● WHAT THE EXERCISE ASKS
From the line with "Authenticity (462, 598)" through the line with "hier (344, 1490)", repeat the entries verbatim, both end lines included, and add nothing.

● GIVEN INFORMATION
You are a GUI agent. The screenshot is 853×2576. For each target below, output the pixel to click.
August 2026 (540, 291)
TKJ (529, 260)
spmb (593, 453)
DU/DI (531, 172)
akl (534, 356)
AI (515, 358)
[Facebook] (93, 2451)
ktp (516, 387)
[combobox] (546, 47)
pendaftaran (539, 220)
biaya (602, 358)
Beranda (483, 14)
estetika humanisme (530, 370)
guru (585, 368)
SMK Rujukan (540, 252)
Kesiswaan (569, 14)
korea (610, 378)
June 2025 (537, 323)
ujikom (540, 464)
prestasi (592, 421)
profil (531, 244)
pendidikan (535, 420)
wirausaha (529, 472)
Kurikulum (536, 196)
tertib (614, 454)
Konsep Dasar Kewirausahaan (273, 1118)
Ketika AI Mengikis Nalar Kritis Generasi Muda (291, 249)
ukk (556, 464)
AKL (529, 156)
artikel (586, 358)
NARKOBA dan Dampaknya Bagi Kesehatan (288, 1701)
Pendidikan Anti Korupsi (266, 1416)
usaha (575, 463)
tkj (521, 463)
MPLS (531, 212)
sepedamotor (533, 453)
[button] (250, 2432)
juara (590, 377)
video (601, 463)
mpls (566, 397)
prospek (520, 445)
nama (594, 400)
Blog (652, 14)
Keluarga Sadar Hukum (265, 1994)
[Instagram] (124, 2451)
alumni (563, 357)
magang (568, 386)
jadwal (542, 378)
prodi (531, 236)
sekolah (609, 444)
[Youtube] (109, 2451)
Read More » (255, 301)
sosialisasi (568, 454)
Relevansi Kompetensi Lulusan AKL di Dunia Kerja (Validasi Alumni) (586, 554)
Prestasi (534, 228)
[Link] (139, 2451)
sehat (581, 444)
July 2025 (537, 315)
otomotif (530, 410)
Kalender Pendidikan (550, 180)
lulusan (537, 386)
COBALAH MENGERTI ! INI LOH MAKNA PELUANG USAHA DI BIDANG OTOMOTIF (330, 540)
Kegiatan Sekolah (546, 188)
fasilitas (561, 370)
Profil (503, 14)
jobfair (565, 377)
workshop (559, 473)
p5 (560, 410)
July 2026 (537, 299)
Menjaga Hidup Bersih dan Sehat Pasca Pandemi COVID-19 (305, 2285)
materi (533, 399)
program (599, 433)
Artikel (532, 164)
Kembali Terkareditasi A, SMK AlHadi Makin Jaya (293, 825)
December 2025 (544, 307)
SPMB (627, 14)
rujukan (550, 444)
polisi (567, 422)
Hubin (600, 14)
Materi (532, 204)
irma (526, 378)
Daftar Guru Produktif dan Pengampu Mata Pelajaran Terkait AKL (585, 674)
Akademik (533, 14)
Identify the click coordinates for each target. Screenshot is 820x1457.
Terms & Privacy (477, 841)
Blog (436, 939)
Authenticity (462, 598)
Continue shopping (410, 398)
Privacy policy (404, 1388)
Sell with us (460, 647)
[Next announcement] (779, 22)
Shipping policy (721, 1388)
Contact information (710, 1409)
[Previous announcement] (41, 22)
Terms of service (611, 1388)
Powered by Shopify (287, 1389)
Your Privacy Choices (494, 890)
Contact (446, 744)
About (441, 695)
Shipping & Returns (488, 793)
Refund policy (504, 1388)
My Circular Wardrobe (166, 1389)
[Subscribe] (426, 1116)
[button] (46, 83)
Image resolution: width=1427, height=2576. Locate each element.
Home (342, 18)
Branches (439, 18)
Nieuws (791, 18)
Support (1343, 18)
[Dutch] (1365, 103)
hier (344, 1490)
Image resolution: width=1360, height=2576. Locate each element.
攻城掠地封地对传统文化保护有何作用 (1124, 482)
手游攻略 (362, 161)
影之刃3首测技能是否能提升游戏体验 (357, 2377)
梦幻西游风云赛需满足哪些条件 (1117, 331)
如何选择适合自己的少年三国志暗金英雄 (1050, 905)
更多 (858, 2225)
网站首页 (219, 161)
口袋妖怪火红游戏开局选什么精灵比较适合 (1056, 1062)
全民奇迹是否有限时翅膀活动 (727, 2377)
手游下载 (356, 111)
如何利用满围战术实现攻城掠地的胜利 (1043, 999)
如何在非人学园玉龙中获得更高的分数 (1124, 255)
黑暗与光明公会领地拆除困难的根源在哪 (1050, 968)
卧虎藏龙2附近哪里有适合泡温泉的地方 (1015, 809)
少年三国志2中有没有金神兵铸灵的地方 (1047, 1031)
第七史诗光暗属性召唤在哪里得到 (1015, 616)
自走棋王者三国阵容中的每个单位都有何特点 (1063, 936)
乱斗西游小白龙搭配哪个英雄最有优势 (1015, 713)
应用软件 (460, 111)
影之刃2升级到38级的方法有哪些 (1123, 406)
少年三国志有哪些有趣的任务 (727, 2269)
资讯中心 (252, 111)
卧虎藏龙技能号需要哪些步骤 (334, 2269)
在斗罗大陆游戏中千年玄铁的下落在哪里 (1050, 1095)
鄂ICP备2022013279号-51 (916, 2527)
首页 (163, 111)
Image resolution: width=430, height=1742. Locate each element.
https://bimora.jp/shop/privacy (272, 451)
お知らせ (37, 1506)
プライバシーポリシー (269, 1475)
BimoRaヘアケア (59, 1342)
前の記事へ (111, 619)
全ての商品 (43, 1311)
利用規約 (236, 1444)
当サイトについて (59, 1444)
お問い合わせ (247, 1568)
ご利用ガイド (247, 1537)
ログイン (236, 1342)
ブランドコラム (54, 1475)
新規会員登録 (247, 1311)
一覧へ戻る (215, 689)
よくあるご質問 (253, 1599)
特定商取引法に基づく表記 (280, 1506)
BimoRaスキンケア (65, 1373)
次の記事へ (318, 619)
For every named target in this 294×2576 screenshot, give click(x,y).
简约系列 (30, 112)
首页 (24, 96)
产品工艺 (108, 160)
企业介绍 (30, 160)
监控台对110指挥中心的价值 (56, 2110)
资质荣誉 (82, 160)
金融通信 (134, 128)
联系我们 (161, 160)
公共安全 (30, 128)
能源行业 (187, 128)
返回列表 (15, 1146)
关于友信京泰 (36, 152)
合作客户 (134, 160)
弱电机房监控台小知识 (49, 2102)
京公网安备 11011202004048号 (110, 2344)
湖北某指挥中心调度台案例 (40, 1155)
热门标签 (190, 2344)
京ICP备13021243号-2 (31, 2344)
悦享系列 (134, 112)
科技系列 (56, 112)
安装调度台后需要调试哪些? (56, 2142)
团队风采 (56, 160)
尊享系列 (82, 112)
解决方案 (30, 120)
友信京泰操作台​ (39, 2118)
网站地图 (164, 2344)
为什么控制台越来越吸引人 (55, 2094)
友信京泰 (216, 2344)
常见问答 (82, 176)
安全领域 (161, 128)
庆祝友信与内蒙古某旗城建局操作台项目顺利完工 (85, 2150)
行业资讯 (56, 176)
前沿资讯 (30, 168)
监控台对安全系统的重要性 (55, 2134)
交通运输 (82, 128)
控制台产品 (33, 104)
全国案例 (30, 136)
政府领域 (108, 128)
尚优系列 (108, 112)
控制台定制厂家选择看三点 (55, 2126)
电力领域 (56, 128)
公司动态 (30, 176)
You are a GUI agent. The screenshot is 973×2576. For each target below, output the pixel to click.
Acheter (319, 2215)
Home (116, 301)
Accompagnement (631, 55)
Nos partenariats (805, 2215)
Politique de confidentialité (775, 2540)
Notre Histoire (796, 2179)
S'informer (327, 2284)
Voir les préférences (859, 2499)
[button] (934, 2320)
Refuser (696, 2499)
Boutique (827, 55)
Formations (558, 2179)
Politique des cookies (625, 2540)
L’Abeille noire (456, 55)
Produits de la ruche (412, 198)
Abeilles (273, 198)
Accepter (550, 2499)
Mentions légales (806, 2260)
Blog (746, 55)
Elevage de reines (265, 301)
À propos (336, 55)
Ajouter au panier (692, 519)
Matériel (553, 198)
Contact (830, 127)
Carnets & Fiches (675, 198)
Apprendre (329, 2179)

● ANSWER BELOW
Authenticity (462, 598)
Continue shopping (410, 398)
Privacy policy (404, 1388)
Sell with us (460, 647)
[Next announcement] (779, 22)
Shipping policy (721, 1388)
Contact information (710, 1409)
[Previous announcement] (41, 22)
Terms of service (611, 1388)
Powered by Shopify (287, 1389)
Your Privacy Choices (494, 890)
Contact (446, 744)
About (441, 695)
Shipping & Returns (488, 793)
Refund policy (504, 1388)
My Circular Wardrobe (166, 1389)
[Subscribe] (426, 1116)
[button] (46, 83)
Image resolution: width=1427, height=2576. Locate each element.
Home (342, 18)
Branches (439, 18)
Nieuws (791, 18)
Support (1343, 18)
[Dutch] (1365, 103)
hier (344, 1490)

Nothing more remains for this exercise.